● **GIVEN PASSAGE**
I'll address bottom fishing w/ bait along the sandy beaches of the the DelMarVa coast. Fishing the inlets, rock groins, piers and backwaters of the DelMarVa peninsula is a subject unto itself and perhaps can be discussed in another thread...

Our beaches for all intended purposes are typically very flat w/ a gentle incline. This beach structure is rather common up and down the east coast and is deceptively uninteresting at first glance. The following is a simplistic drawing of a cross section of the beach and surf...








Note, there are "generally" 2 main sandbars that run parallel to the beach...in the drawing they are labeled the outer and near shore sandbars... Also, there are "generally" 2 main sloughs (troughs) that too run parallel to the beach... The location of sandbars is revealed above the surf waters where waves initially crest and rollover...these crashing waves are called "breakers." The outer sandbar of course has larger breakers, while the near shore sandbar breakers are smaller... The sloughs also are revealed above the waters where there are little to no breakers. The next image is a picture of a typical looking surf on the DelMarVa coast...








The above picture I took not for the waves but something else...let's see if any of you sharpies can identify what is going on...

Now that this basic surf structure is understood visually the next step is easy... Fish will frequent the sloughs in the surf, especially Stripers. They like to get as low as possible w/ their bellies virtually touching the sand as they cruise the sloughs...it is here they are most comfortable plus the slough gives them a certain degree of stealth as they move about looking for food... So, placing your offerings in the slough would be optimal as shown in the next image...








A less viable option IMHO would be to place the offering on the sandbar...if the slough does not produce fish I would considered placing the offering on the sandbar...but only during high tide and not at all on the near shore sandbar at low tide...the water would just be too skinny at that time and location... 
Lets look at another surf structure that probably accounts for more "fishy activity" than any other—the out-suck aka rip current aka hole aka riptide aka break in the sandbar, etc. Here is a drawing that depicts an out-suck...for simplicity purposes only 1 sandbar is shown...

● **STORED DATA**

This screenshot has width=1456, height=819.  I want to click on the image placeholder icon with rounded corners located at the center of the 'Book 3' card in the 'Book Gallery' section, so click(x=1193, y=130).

● **REQUIREMENTS**
- 1) From the surf-fishing post, extract the text from "Now that this" up to and including "the next image...", reproducing it word for word.
- 2) Condense the paragraph of the surf-fishing post that begins "Note, there are" into a brief bulleted list that keeps its main facts.

● **PROBLEM SOLUTIONS**
- 1)
Now that this basic surf structure is understood visually the next step is easy... Fish will frequent the sloughs in the surf, especially Stripers. They like to get as low as possible w/ their bellies virtually touching the sand as they cruise the sloughs...it is here they are most comfortable plus the slough gives them a certain degree of stealth as they move about looking for food... So, placing your offerings in the slough would be optimal as shown in the next image...

- 2)
- Two main sandbars, the outer and the near shore sandbar, generally run parallel to the beach.
- Two main sloughs (troughs) also generally run parallel to the beach.
- A sandbar's location shows where waves first crest and roll over; these crashing waves are called "breakers."
- The outer sandbar has larger breakers, and the near shore sandbar has smaller ones.
- The sloughs show where there are little to no breakers.